RNABERT

A small BERT-style RNA language model pretrained on non-coding RNA sequences from Rfam 14.3, using Masked Language Modeling (MLM) and Structural Alignment Learning (SAL). Designed for RNA clustering and structural alignment tasks.

Architecture

Parameter	Value
Layers	6
Attention heads	12
Embedding dimension	120
FFN intermediate size	40
Vocabulary size	6 (PAD, MASK, A, U, G, C)
Positional encoding	Learned absolute
Architecture	Post-LN BERT encoder
Max sequence length	440

Vocabulary:

Token	ID
`<pad>`	0
`<mask>`	1
A	2
U	3
G	4
C	5

No CLS or EOS tokens are added. Sequences are tokenized character-by-character; T is silently converted to U.

Pretraining

Objective: Masked Language Modeling (MLM) + Structural Alignment Learning (SAL, a pairwise structural alignment contrastive objective)
Data: Rfam 14.3 (~440 nt max length sequences)
Source checkpoint: bert_mul_2.pth (distributed inside RNABERT_pretrained.pth zip)

Checkpoint selection

There is one published pretrained checkpoint from the original repository. This is it.

Parity Verification

Hidden-state representations verified identical (max abs diff = 2.2e-6) to the original implementation at all 7 representation levels (embedding + 6 transformer layers), with and without padding. Verified on GPU with PyTorch 2.7 / transformers 4.57.6.

Related Models

See the full RNABERT collection.

Model	Notes
Taykhoom/RNABERT	This model

Usage

Embedding generation

import torch
from transformers import AutoTokenizer, AutoModel

tokenizer = AutoTokenizer.from_pretrained("Taykhoom/RNABERT", trust_remote_code=True)
model = AutoModel.from_pretrained("Taykhoom/RNABERT")
model.eval()

sequences = ["AUGCAUGCAUGC", "GCUAGCUAGCUA"]
enc = tokenizer(sequences, return_tensors="pt", padding=True)

with torch.no_grad():
    out = model(**enc)

# Token-level embeddings
token_emb = out.last_hidden_state   # (batch, seq_len, 120)

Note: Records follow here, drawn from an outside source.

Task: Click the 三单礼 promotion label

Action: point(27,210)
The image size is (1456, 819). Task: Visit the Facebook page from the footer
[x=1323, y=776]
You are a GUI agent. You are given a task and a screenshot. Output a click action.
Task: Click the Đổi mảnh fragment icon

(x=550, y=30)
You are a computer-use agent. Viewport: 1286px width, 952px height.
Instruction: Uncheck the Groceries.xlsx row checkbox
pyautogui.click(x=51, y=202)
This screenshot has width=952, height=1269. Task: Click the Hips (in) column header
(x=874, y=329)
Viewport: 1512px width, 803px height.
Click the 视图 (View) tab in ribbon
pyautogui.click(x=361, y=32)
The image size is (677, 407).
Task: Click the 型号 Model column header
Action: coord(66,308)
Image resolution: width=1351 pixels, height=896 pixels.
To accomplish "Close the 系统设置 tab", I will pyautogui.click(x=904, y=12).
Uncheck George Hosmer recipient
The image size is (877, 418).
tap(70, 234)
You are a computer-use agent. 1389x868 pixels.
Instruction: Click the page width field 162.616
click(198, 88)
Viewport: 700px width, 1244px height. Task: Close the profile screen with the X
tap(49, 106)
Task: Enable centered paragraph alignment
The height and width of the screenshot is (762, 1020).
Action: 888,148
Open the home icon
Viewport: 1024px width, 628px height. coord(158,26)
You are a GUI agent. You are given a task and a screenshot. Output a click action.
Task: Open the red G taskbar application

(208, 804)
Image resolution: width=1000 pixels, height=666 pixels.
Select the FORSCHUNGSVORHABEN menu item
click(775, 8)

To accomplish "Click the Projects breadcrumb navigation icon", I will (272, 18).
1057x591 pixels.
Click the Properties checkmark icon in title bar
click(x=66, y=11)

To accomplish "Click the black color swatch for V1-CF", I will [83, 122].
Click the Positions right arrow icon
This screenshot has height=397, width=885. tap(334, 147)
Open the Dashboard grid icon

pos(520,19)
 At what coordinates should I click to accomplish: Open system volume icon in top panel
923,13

# Mean-pool over non-padding positions
mask = enc["attention_mask"].unsqueeze(-1).float()
mean_emb = (token_emb * mask).sum(1) / mask.sum(1)  # (batch, 120)

# Intermediate layers
out_all = model(**enc, output_hidden_states=True)
layer3_emb = out_all.hidden_states[3]   # (batch, seq_len, 120)

Fine-tuning

Standard HF conventions. The model has no CLS token, so use mean pooling over non-padding positions for sequence-level tasks.

Implementation Notes

This model uses the standard HuggingFace BertModel (model_type: "bert") with custom hyperparameters matching the original RNABERT architecture. No custom modeling code is required; trust_remote_code=True is only needed for the tokenizer.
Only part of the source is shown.